--- INPUT DATA Enclosed Below ---
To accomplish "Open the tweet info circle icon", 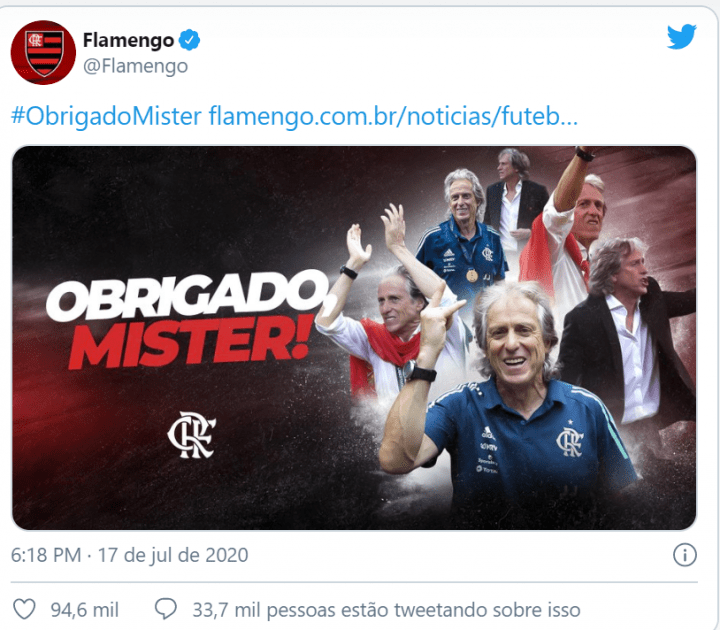I will pyautogui.click(x=685, y=555).
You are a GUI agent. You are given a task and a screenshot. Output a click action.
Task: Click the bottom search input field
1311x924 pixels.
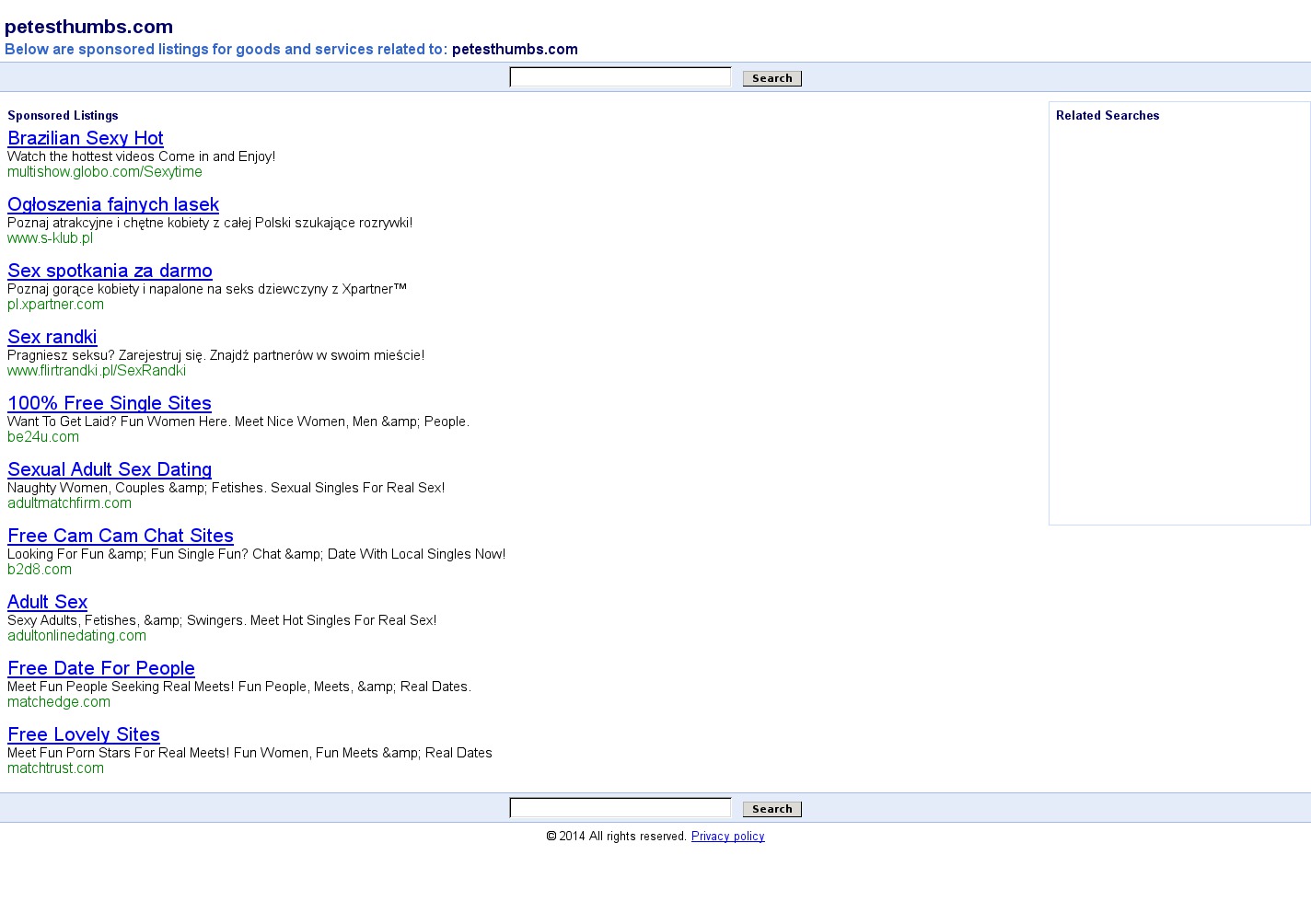pos(620,808)
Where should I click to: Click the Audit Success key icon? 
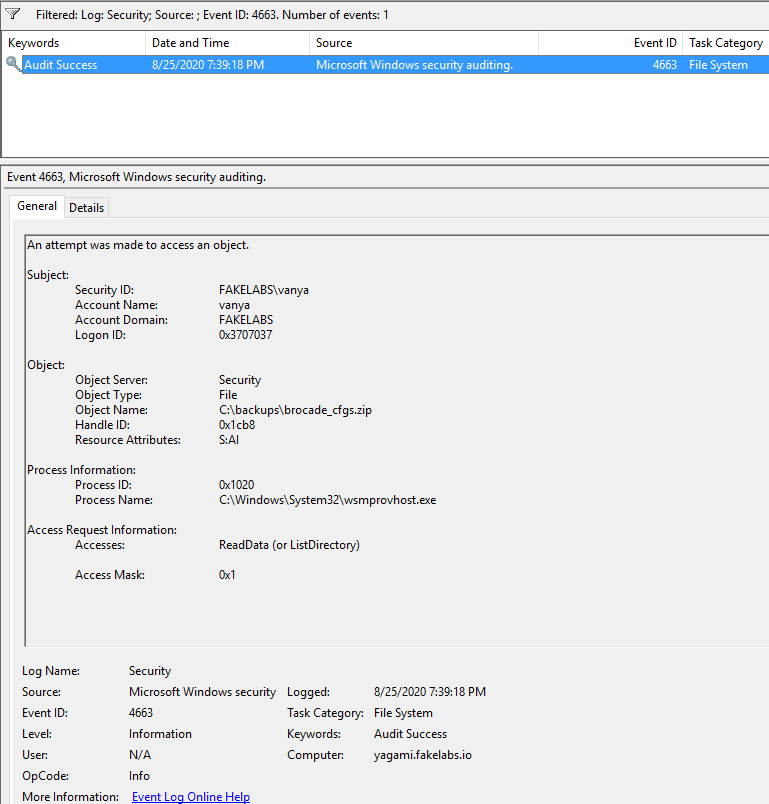point(14,64)
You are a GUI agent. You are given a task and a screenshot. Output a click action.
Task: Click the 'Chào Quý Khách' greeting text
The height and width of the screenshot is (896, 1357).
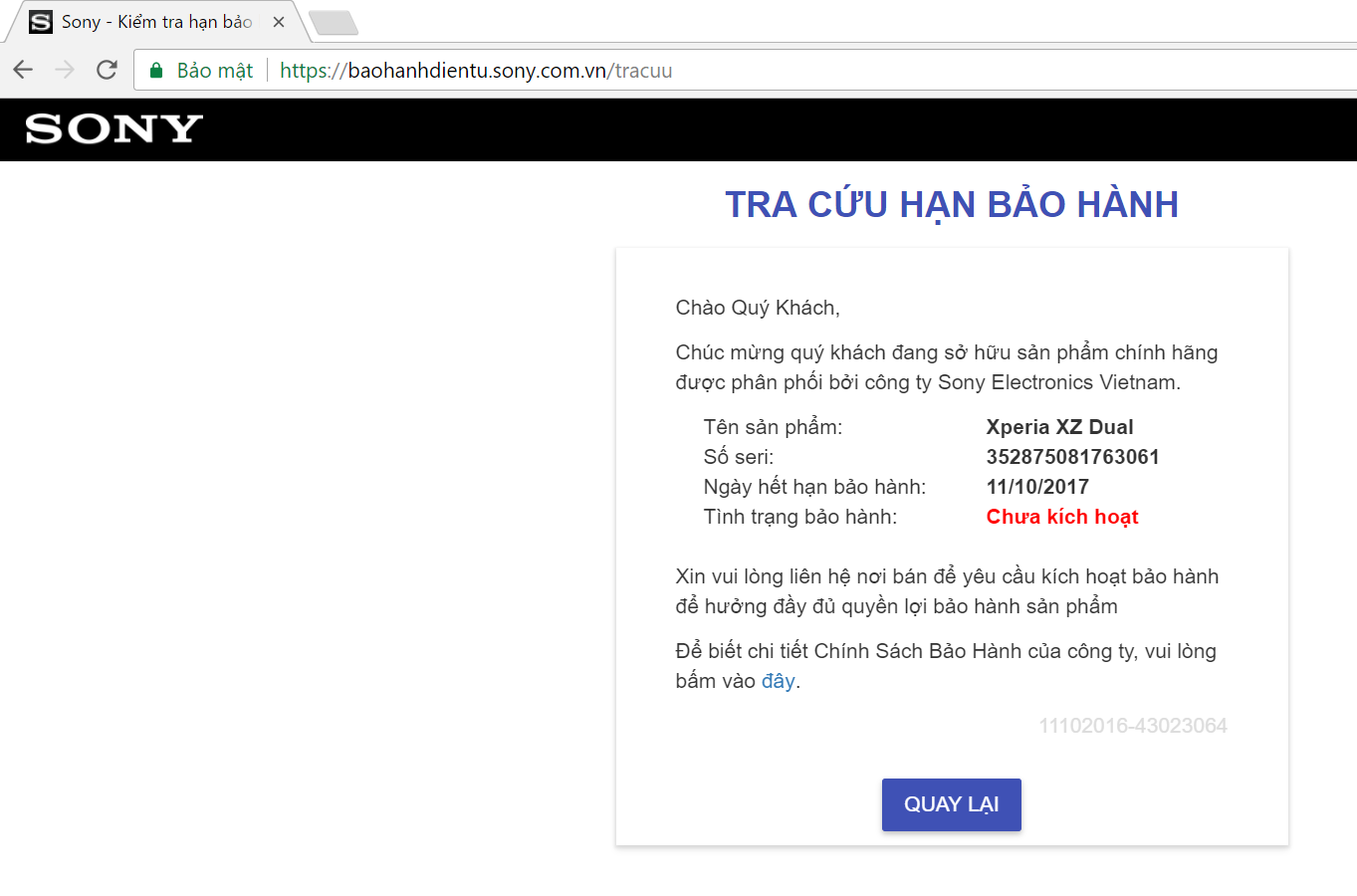tap(758, 308)
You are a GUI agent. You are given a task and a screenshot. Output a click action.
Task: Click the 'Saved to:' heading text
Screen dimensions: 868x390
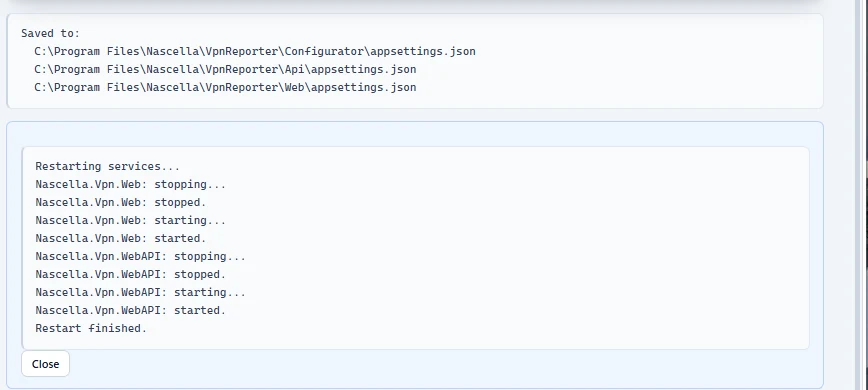(50, 33)

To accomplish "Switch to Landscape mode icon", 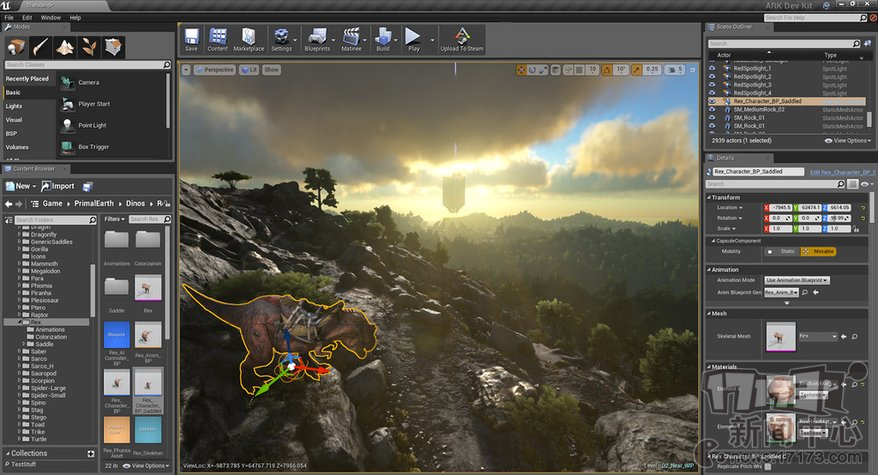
--- End of Enclosed INPUT DATA ---
The copy should hold exactly the lines from the one containing "Task: Click the 'Saved to:' heading text" through the final line of the records above, both ends included, and no picture.

> _FINAL ANSWER_:
Task: Click the 'Saved to:' heading text
Screen dimensions: 868x390
(50, 33)

To accomplish "Switch to Landscape mode icon", 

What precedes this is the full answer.